_WORK INSTRUCTIONS_.
1 - Output the passage of the forum discussion on luck and success from "Give me a fvcking" up to and including "your own thesis?)", without changing a word.
2 - Check each statement against the forum discussion on luck and success and answer yes or no, quoting the exact words that settle it. (a) The sale of the company is given as $1.2 billion. (b) Malcolm Gladwell's Outliers is recommended as a read on survivorship bias. (c) Living in the Bay Area is described as likely allowing one to find more opportunities.
3 - Extend the forum discussion on luck and success beyond its final post.

_DOCUMENT PASSAGE_.
· · · ·
An example of survivorship bias would be like interviewing survivors of the Titanic disaster and finding out they all prayed to their god to survive. You might conclude that praying to one's god was the way remain alive from that disaster. But if you were able to interview those who perished very likely many/most of them also prayed to their god so that was probably not a factor that led to survival.
Some good reads on both the impact of randomness/chance on success and survivorship bias (the Taleb book only for this one) are: Malcolm Gladwell's Outliers and Nassim Taleb's Fooled by Randomness. Please note I am not trying to take away anything from OPs hard earned success just pointing out that his experiences are unlikely to provide the rest of us anything like a blueprint to follow. That said I do look forward to reading them if he decides to share on his blog.
Praying to God on the Titanic?
Give me a fvcking break. Did you shut your brain down in early middle school?
Attributing ALL of this to randomness is pure bullshit. (see how it feels when I use your generalizing logic against your own thesis?)
And then you say you'll read his blog anyway. Why?
Despite all the survivorship biases, butterfly effects and other convolutions/noise, I am sure the OP could identify some signals and most importantly some DECISIONS that helped him survive, and similar things that helped him thrive.
I'd list some examples from other successful people but I think it's wasted on the foolish and unnecessary for those who get it.
company must be delivering a product or service that others can't replicate with out spending more money than just buying the business from OP outright
OP and his people created value that other people want --- that isn't random
germanpope said: company must be delivering a product or service that others can't replicate with out spending more money than just buying the business from OP outright
OP and his people created value that other people want --- that isn't random
I did not say it was all, or even mostly random or that OP did not have the skills and intelligence to take advantage of the opportunities that presented themselves or even to make sure that he was well positioned to find opportunities to build on (i.e., living in the Bay Area likely allows one to find more opportunities). I am just saying that some of all of our success mine included is due to random chance and luck. For example, one of OPs best decisions might have been to hire that CPA with a father in private equity but I doubt he could foresee that said CPA would be the catalyst that led to the sale of his company for $1.2 billion. That unless OPs says to the contrary was probably a piece of random good luck. I am just saying random chance has an impact that should not be understated. Things look a lot more predictable looking backwards than they did going forwards.
foghorn19 said: secstate said: dk240t said: foghorn19 said: So, OP, it would be great if you could take an analytical look back and explain what were the SIGNIFICANT factors bhind your succes and how much did each count: Technical chops, contacts/network, money, sheer hard work, people skills, VC/angels, being in the right place (stanford/SF/Palo Alto?), incubators, mentor(s), luck, family. How much would it have cost you if each of the relevant factors wasn't there?
· · · ·
_GIVEN DATA_.
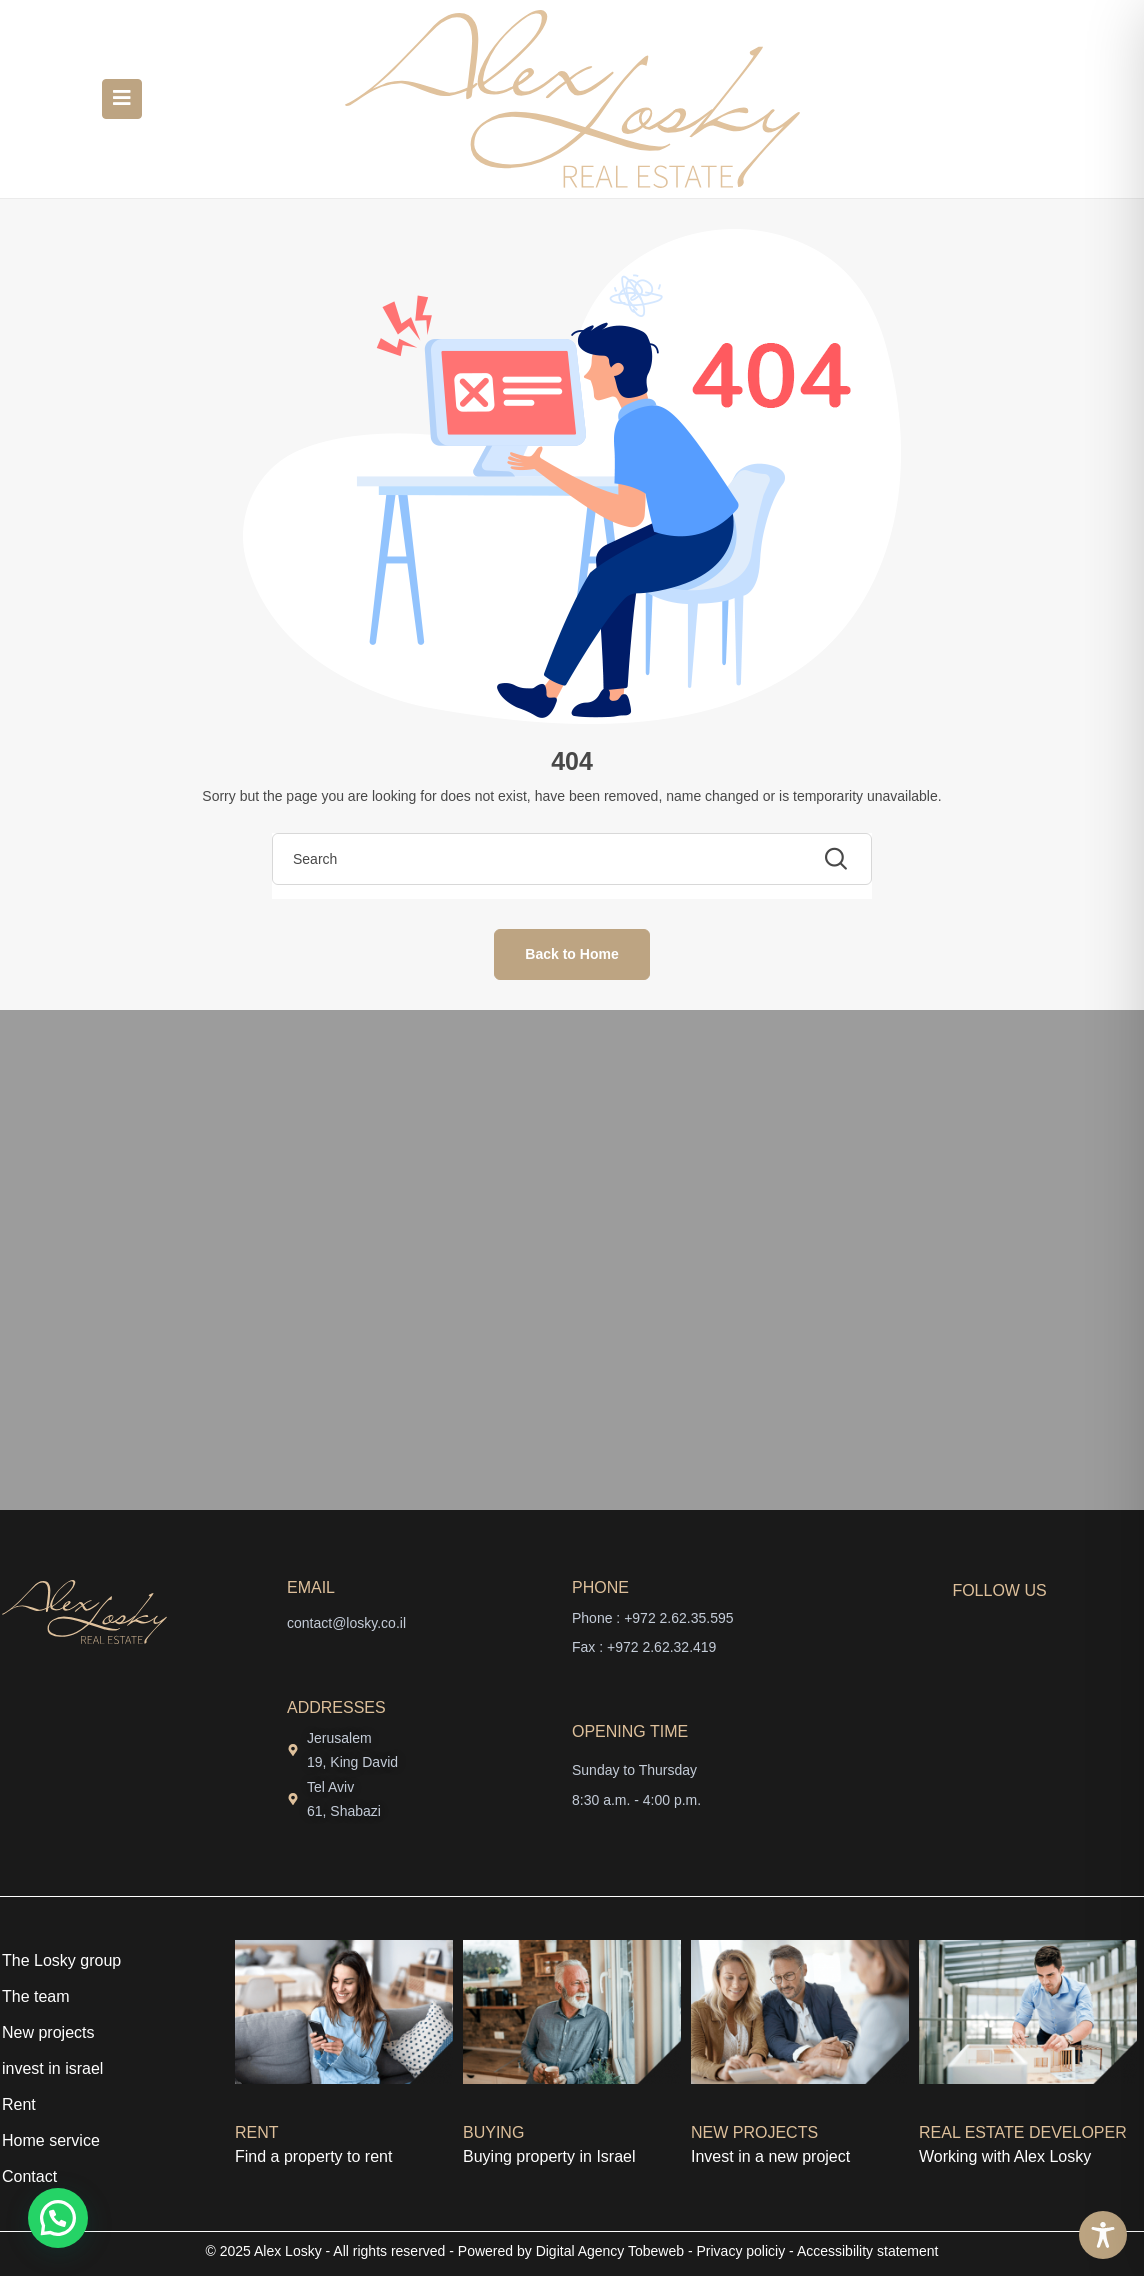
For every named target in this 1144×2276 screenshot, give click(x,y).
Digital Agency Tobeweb (610, 2251)
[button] (58, 2218)
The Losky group (61, 1960)
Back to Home (571, 954)
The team (36, 1996)
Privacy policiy (741, 2251)
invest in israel (52, 2068)
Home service (51, 2140)
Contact (29, 2176)
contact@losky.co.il (346, 1623)
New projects (48, 2032)
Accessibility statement (868, 2251)
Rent (19, 2104)
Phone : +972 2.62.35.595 (653, 1618)
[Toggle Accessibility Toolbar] (1103, 2235)
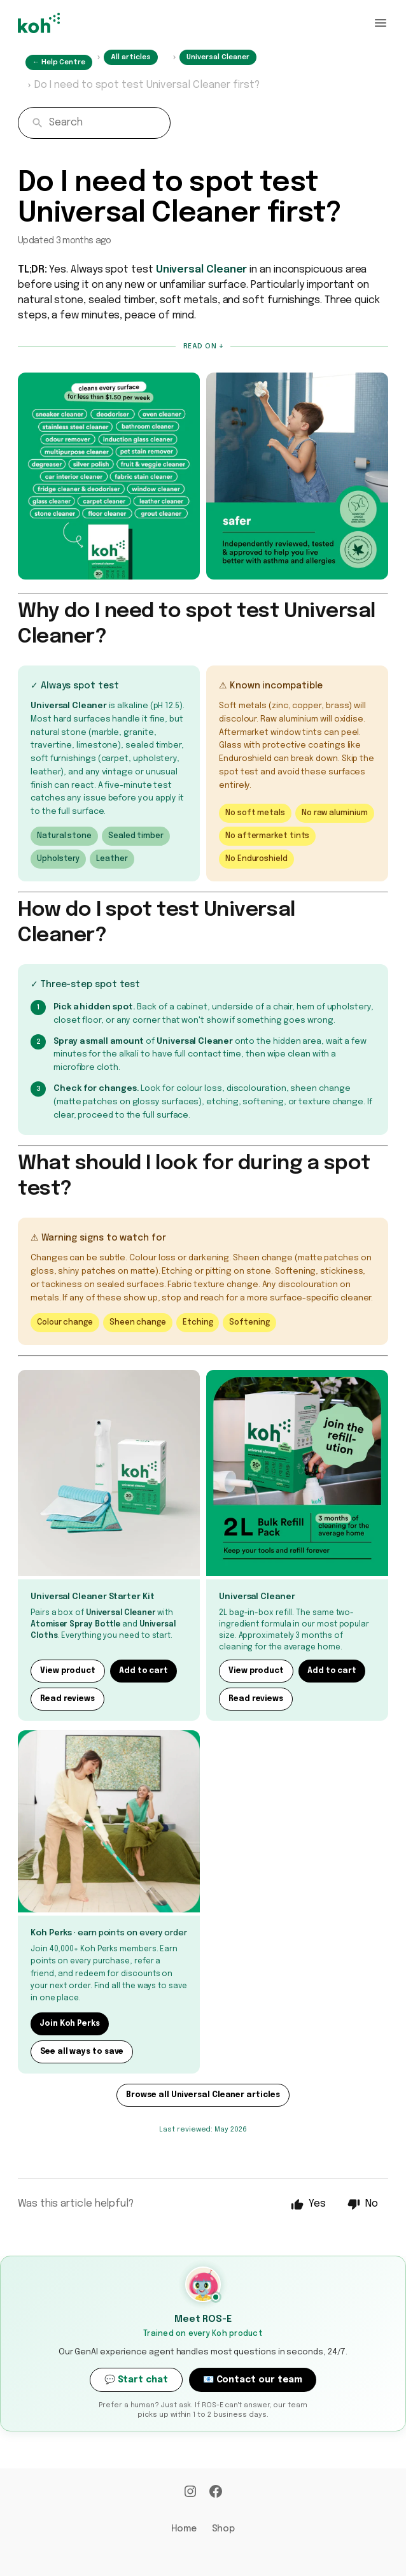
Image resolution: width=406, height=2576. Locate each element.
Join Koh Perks (69, 2024)
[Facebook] (215, 2493)
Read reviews (67, 1699)
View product (67, 1671)
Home (184, 2528)
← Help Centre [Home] (58, 62)
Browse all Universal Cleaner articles (202, 2095)
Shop (223, 2528)
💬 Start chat (136, 2379)
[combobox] (94, 123)
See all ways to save (81, 2052)
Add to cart (143, 1671)
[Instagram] (190, 2493)
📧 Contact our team (253, 2379)
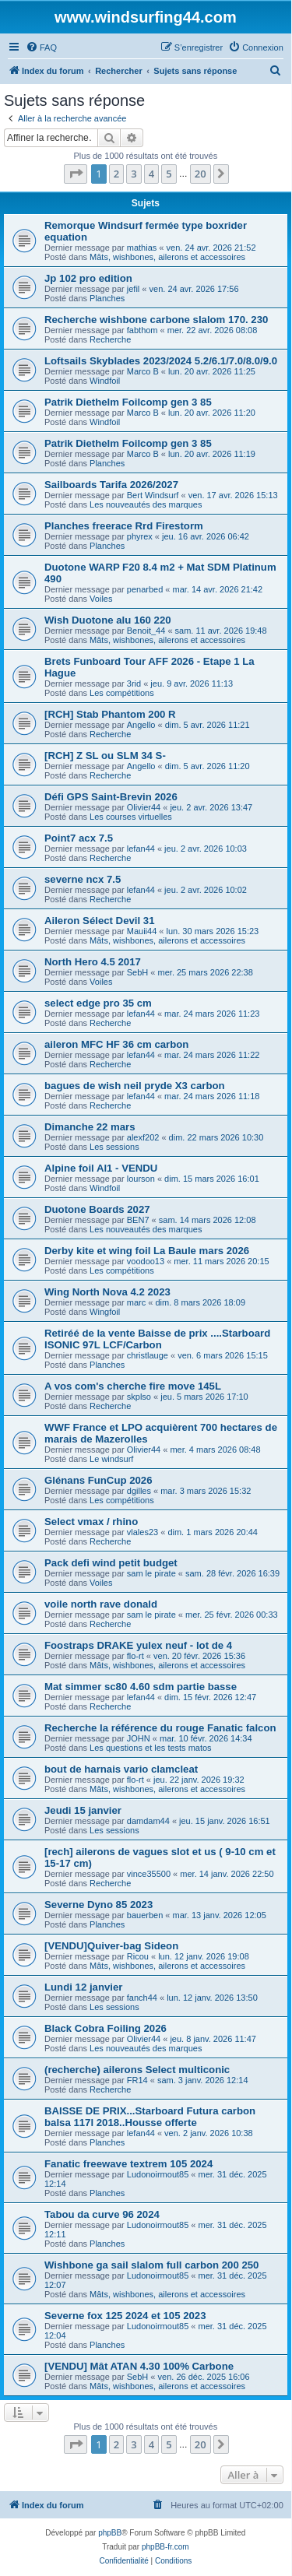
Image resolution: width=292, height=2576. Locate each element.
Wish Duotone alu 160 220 (107, 620)
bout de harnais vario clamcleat (121, 1769)
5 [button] (168, 174)
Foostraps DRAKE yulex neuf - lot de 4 (138, 1645)
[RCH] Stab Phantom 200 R (110, 714)
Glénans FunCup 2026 (98, 1480)
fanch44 (142, 1997)
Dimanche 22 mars (89, 1127)
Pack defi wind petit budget (111, 1563)
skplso (139, 1396)
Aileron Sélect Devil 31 (99, 920)
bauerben (145, 1915)
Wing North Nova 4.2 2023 (107, 1292)
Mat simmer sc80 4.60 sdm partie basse (140, 1686)
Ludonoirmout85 (158, 2174)
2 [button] (116, 174)
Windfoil (105, 380)
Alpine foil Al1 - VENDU (100, 1168)
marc (136, 1302)
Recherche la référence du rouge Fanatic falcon (160, 1728)
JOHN (138, 1738)
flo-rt (135, 1656)
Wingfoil (105, 1311)
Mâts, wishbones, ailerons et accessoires (167, 257)
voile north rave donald (100, 1604)
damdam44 (148, 1821)
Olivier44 (143, 807)
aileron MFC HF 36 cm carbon (116, 1044)
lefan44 (141, 848)
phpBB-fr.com (165, 2547)
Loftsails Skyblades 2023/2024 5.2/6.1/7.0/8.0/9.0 (160, 361)
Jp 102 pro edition (88, 278)
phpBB (109, 2533)
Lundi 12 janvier (83, 1987)
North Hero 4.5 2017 (92, 962)
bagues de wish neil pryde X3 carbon (134, 1085)
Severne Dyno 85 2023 (98, 1904)
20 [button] (200, 174)
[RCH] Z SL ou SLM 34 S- (105, 755)
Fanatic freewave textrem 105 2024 (128, 2164)
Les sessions (114, 1146)
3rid (134, 683)
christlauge (147, 1355)
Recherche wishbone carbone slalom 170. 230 (156, 319)
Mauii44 (142, 931)
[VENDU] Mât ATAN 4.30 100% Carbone (139, 2366)
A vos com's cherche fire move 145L (132, 1386)
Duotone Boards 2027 (97, 1209)
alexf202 (143, 1137)
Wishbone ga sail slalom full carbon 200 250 (151, 2265)
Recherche (110, 339)
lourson (141, 1178)
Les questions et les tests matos (151, 1747)
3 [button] (133, 174)
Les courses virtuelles (131, 816)
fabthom (142, 330)
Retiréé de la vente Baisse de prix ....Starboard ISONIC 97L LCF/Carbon (157, 1339)
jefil (133, 288)
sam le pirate (151, 1573)
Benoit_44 (146, 630)
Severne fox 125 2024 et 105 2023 (125, 2315)
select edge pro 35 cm (98, 1003)
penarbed (145, 589)
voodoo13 (145, 1261)
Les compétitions (122, 693)
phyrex (140, 536)
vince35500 (149, 1873)
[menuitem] (41, 47)
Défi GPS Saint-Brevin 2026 (111, 797)
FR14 (137, 2080)
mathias (142, 247)
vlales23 (142, 1532)
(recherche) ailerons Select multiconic (137, 2069)
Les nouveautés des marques (146, 504)
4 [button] (151, 174)
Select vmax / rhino (91, 1521)
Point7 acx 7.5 (78, 838)
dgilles (139, 1490)
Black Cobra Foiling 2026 (105, 2028)
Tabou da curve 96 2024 (102, 2214)
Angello (141, 724)
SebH (138, 972)
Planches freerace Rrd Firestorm (123, 526)
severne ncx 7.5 (82, 879)
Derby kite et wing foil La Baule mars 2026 (146, 1250)
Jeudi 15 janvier (82, 1810)
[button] (75, 173)
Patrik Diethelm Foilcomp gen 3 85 (128, 402)
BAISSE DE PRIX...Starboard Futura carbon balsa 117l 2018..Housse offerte (149, 2116)
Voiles (101, 598)
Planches (107, 298)
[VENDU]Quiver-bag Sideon (111, 1946)
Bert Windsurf (153, 495)
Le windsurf (111, 1459)
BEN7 (138, 1220)
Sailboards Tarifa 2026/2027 (111, 484)
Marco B (143, 371)
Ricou (138, 1956)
· · · ·
_PER-TASK ANSWERS_.
1 -
Give me a fvcking break. Did you shut your brain down in early middle school?
Attributing ALL of this to randomness is pure bullshit. (see how it feels when I use your generalizing logic against your own thesis?)

2 -
(a) Yes: "led to the sale of his company for $1.2 billion"
(b) No: "survivorship bias (the Taleb book only for this one)"
(c) Yes: "living in the Bay Area likely allows one to find more opportunities"

3 -
Unfortunately, winners practically always underestimate their luck, and losers practically always overestimate it. In the mind of most people who strike it huge, there were no lucky breaks. In the mind of most people who stay on the bottom, if it wasn't for bad luck they'd have no luck at all.
In addition to the impact of random chance the problem with studying success stories only (and OP is clearly an extreme success story--congrats OP) is that they have an inherent survivorship bias. You need to study the failures and even less extreme success stories to distill out what makes somebody/some company successful. OP is clearly smart, articulate, worked really hard, took risk, and is probably well educated. But there are also thousands of "failures" in silicon valley who probably have the exact same qualities as OP and his company. Thus those while those were probably necessary for success they were probably not the causes of the success. That is the problem with biographies of successful people and even books such as the Millionaire Next Door which only looked at those who had assets of a million or more rather than including those who failed or who "only" had a net worth of a half million. Without looking at the "failures" it is hard to figure out what really makes those who are successful different.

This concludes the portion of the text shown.